[OpenAFS] Odd behavior during vos release
Kevin Hildebrand
kevin@umd.edu
Wed, 9 Nov 2011 14:38:10 -0500 (EST)
We've been having unusual slowness and hangs at times on some of our
fileservers, and I think I have a handle on the sequence of events, if not
the cause. I could use some assistance in filling in the gaps so I can
see if we can fix things.
Right now, I have a heavily used volume (by many clients) that is released
on a frequent basis (as often as every ten minutes). This volume has
three read-only replicas. The volume is about 200MB in size.
What I'm observing is that as soon as the vos release begins, one or more
of the readonly replicas start accumulating connections in the 'error'
state. FileLog shows incoming FetchStatus RPCs to that replica are not
being answered.
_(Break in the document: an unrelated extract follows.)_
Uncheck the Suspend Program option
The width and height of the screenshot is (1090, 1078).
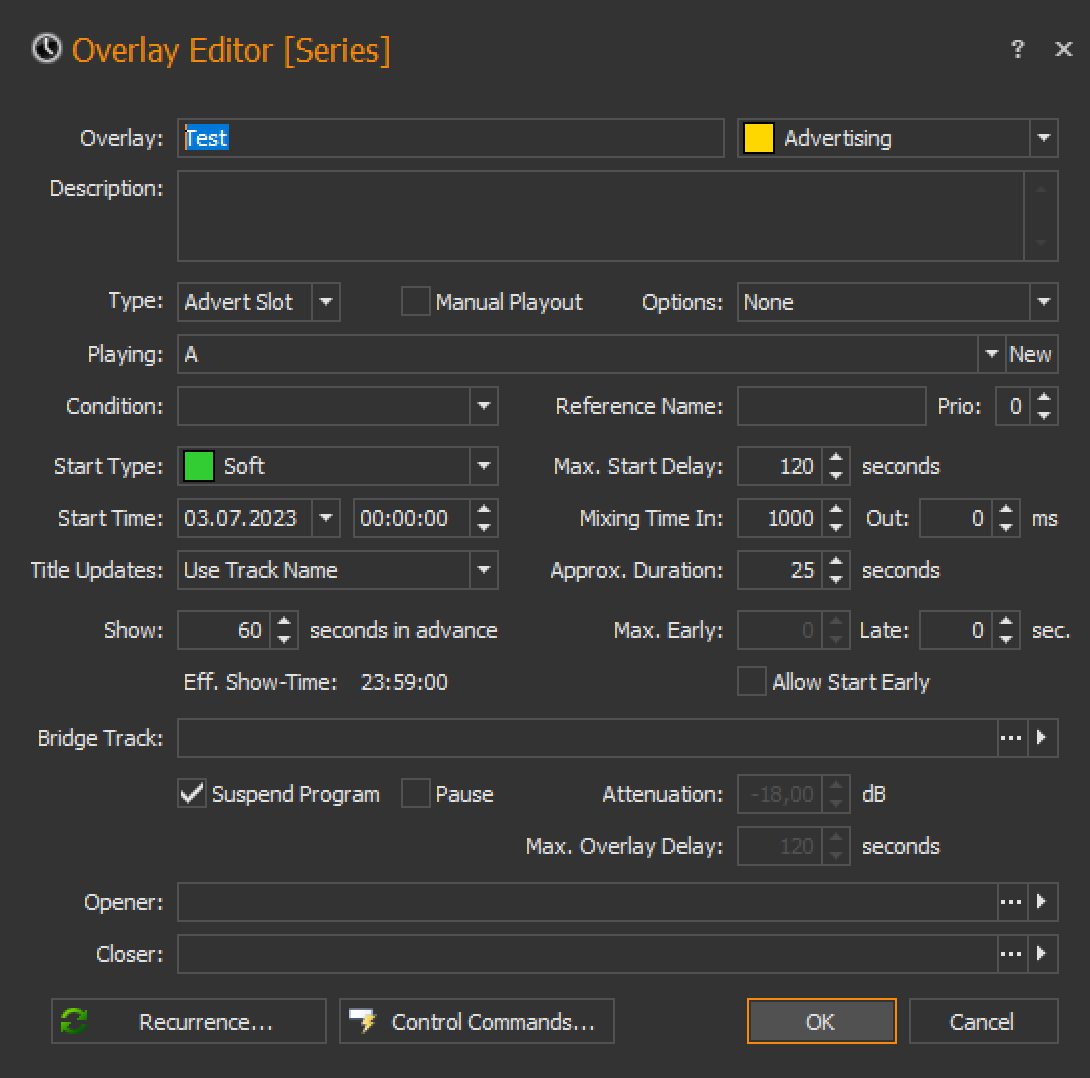point(192,794)
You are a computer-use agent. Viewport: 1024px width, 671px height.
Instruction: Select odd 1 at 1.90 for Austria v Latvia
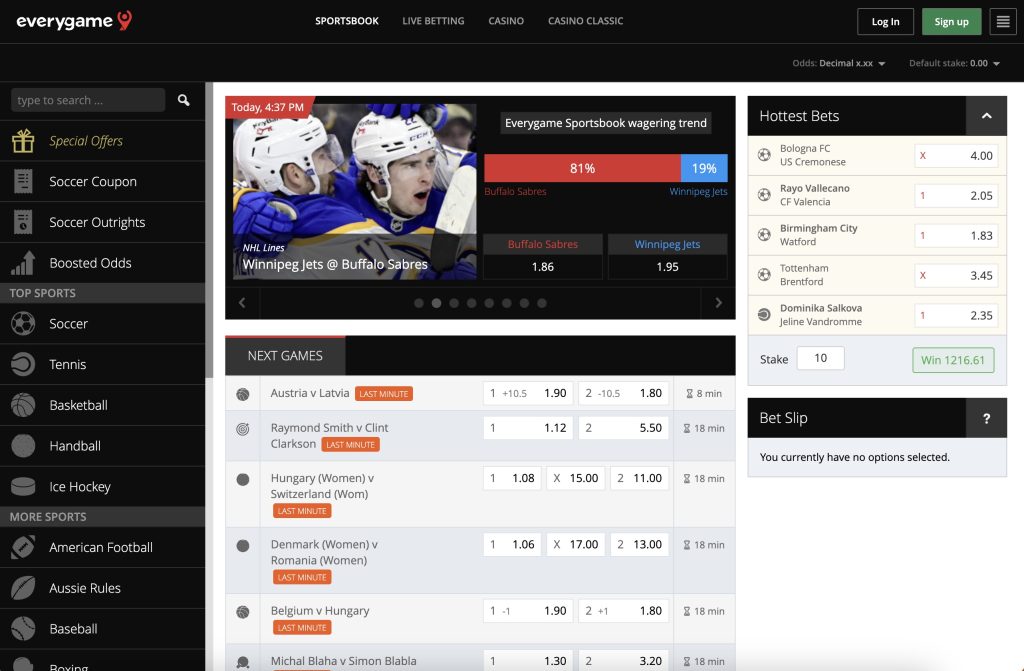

If this condition occurs long enough, all of these
connections eventually fill up the thread pool and the fileserver stops
serving data to everything else.
At some point, up to five minutes later, as the release proceeds, the
replica in question gets marked offline by the release process. At this
time, all of the stuck RPCs get 'FetchStatus returns 106' (VOFFLINE), at
which point the connection pool clears, and life on the fileserver returns
to normal.
What I can't figure out is what's going on during the time the RPCs are
hung, and why the connections show 'error'. (How does one determine what
the error condition is, when viewing rxdebug output?)
Why would an RO replica be hung during a vos release?
Any clues on where to look next would be appreciated.
Thanks,
Kevin
--
Kevin Hildebrand
University of Maryland, College Park
Office of Information Technology